Originally a concept presented at the 2000 North American International Auto Show in Detroit, the Avalanche and its clone, the Cadillac Escalade EXT, were based on the Chevy Suburban platform. Unusual features included a “midgate” that allowed the owner to expand the cargo area by folding down the rear seats and mid-gate and removing a rear glass panel, opening the cab to the elements. In addition to creating thermoclines in the cab as air-conditioning and heating fought the great outdoors, the early midgate system also had problems with leaks and made the Avalanche and Escalade attractive to thieves. Another widespread problem was unsightly bleaching of the cladding applied to Avalanches from 2001 to 2003. GM did address these problems and owners have been generally pleased with their vehicles. The Avalanche was named Motor Trends’ Truck of the Year in 2002.

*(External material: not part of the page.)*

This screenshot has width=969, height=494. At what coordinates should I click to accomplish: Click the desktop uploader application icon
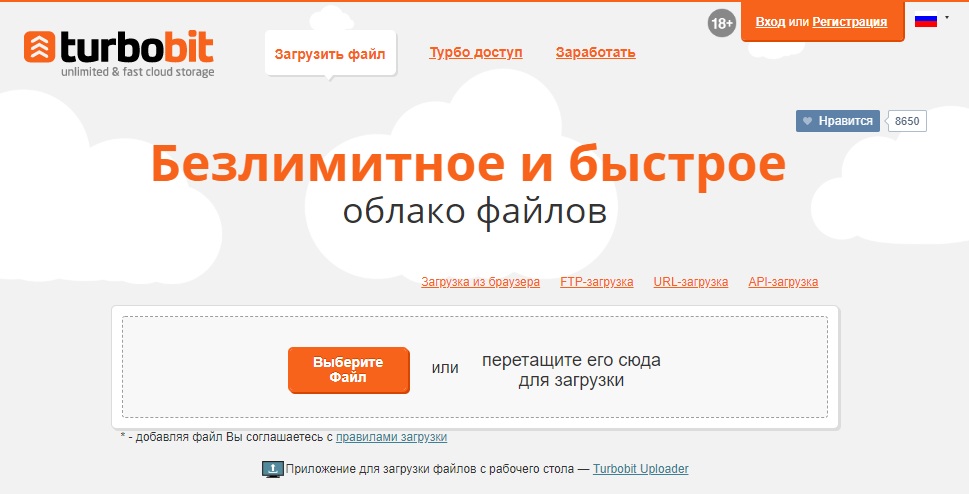[272, 469]
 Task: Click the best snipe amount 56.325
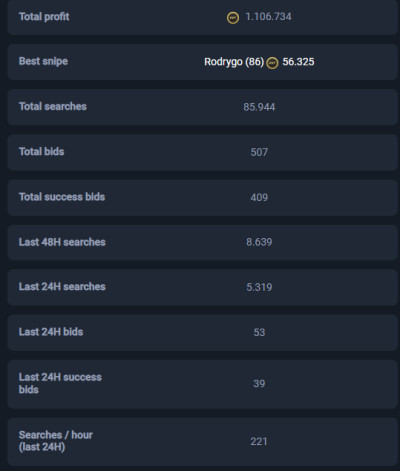click(x=298, y=62)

The Avalanche was supposed to help General Motors end Ford’s long reign as king of the pickups. While aggregate sales of the Avalanche, Escalade, Silverado and GMC Sierra often exceeded sales of the F-150, the Avalanche itself was usually more successful in cannibalizing Silverado sales than generating conquests from Ford and Dodge.

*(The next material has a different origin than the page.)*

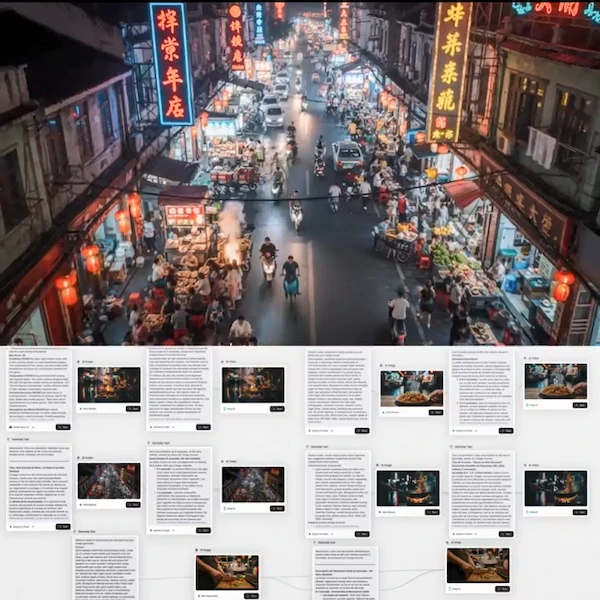Open the aerial neon street image thumbnail

[109, 481]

Avalanche sales peaked at 93,482 in 2003 and were gradually declining until 2007. In 2008, sales plunged 37.0 percent followed by a complete nosedive in 2009, when sales totaled 16,432, just 17.8 percent of peak sales. Sales have risen in the past couple of years but the market no longer justified development of a long-overdue replacement. Through the end of March 2012, Chevrolet has sold 589,719 Avalanches.
The Avalanche and Escalade did have a big impact on the full-size pickup market, making the crew cab a more popular body style than was previously the case: crew cabs now account for a majority of full-size pickup sales. They were also popular with those whose actual needs for a pickup’s utility were secondary to its usefulness as a family vehicle. Up until the recession and gas price crisis of 2007-2008, this segment of pickup buyers accounted for a large part of the rapid expansion of the U.S. pickup market.
“Although Avalanche sales have tapered off in recent years, as crew cabs have grown to dominate Silverado sales, we know there are many Avalanche enthusiasts among Chevy customers,” said Clawson. “The Black Diamond Avalanche is our way of saying ‘Thank you’ and making it just a little more attractive to own one more Avalanche.”